— Appeal by the defendant from a judgment of the Supreme Court, Kings County (Lodato, J.), rendered October 21, 1981, convicting him of robbery in the second degree, upon a jury verdict, and imposing sentence. The appeal brings up for review the denial, after a hearing, of that branch of the defendant’s omnibus motion which was to suppress identification evidence.
Ordered that the judgment is affirmed.
Viewing the evidence in the light most favorable to the prosecution (see, People v Contes, 60 NY2d 620), we find the evidence was legally sufficient to establish the defendant’s guilt beyond a reasonable doubt. Moreover, upon the exercise of our factual review power, we are satisfied that the verdict was not against the weight of the evidence (see, CPL 470.15 [5]).
Although the hearing court did not make any findings on the witness’s independent basis for identifying the defendant, the record is fully developed so as to permit this court to make an appropriate ruling (see, People v Mallory, 126 AD2d 750; People v Hall, 81 AD2d 644; People v Thomas, 58 AD2d 899).

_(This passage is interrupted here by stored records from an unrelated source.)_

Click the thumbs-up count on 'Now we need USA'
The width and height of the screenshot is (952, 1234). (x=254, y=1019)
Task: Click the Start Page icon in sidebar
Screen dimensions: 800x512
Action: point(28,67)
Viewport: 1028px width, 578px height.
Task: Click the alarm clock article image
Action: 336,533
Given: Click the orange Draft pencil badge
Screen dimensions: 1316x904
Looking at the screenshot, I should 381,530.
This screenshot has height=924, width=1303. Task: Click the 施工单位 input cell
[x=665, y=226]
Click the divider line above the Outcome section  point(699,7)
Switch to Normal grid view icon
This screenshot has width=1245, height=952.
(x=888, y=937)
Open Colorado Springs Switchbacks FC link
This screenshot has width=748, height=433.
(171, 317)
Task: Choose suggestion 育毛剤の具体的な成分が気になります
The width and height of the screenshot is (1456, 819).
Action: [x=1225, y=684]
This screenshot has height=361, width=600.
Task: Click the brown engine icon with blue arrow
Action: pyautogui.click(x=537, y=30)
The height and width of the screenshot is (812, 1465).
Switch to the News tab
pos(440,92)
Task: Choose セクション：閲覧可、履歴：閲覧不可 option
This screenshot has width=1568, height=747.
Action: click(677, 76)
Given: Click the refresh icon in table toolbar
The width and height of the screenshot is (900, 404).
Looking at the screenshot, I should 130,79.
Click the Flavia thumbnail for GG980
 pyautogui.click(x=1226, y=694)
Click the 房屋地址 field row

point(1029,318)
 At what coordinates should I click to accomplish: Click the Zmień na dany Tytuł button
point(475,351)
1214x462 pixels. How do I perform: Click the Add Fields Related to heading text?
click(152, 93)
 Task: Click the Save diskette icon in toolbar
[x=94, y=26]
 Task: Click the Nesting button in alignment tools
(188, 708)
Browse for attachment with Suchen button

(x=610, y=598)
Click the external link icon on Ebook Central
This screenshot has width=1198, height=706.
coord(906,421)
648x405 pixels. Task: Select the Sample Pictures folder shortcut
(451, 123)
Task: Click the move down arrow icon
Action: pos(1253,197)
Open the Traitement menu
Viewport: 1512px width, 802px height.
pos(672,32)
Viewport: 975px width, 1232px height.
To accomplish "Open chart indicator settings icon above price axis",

We note that the failure of the People to preserve a record of a photographic array shown to a witness shortly after a robbery gives rise to an inference that the photo array was suggestive (People v Scatliffe, 117 AD2d 827, lv denied 67 NY2d 1056; People v Johnson, 106 AD2d 469). However, this is not the case when the array is so voluminous that the sheer volume and scope of the procedure would create an undue burden upon the People and when the police had not yet focused on a particular suspect (People v Ludwigsen, 128 AD2d 810, lv denied 69 NY2d 1006; see also, People v Jerome, 111 AD2d 874, lv denied 66 NY2d 764). The police officer who presented the photo array to the witness testified that the array consisted of several hundred photographs. The record further reflects that the police had no suspects before the witness made the photo identification. Therefore, we find the People had overcome the presumption of suggestiveness. Furthermore, reviewing the record of the hearing, we find the photo array was not suggestive and therefore the branch of the defendant’s omnibus motion which was to suppress the in-*786court identification testimony of the witness was properly denied (see, People v Pleasant, 54 NY2d 972, cert denied 455 US 924; People v Rodriquez, 117 AD2d 826).
In any event, we find that the totality of the circumstances show that the witness could make an in-court identification based upon his observations at the time of the commission of the crime.
We have reviewed the defendant’s other contentions and find them to be without merit. Kunzeman, J. P., Rubin, Eiber and Sullivan, JJ., concur.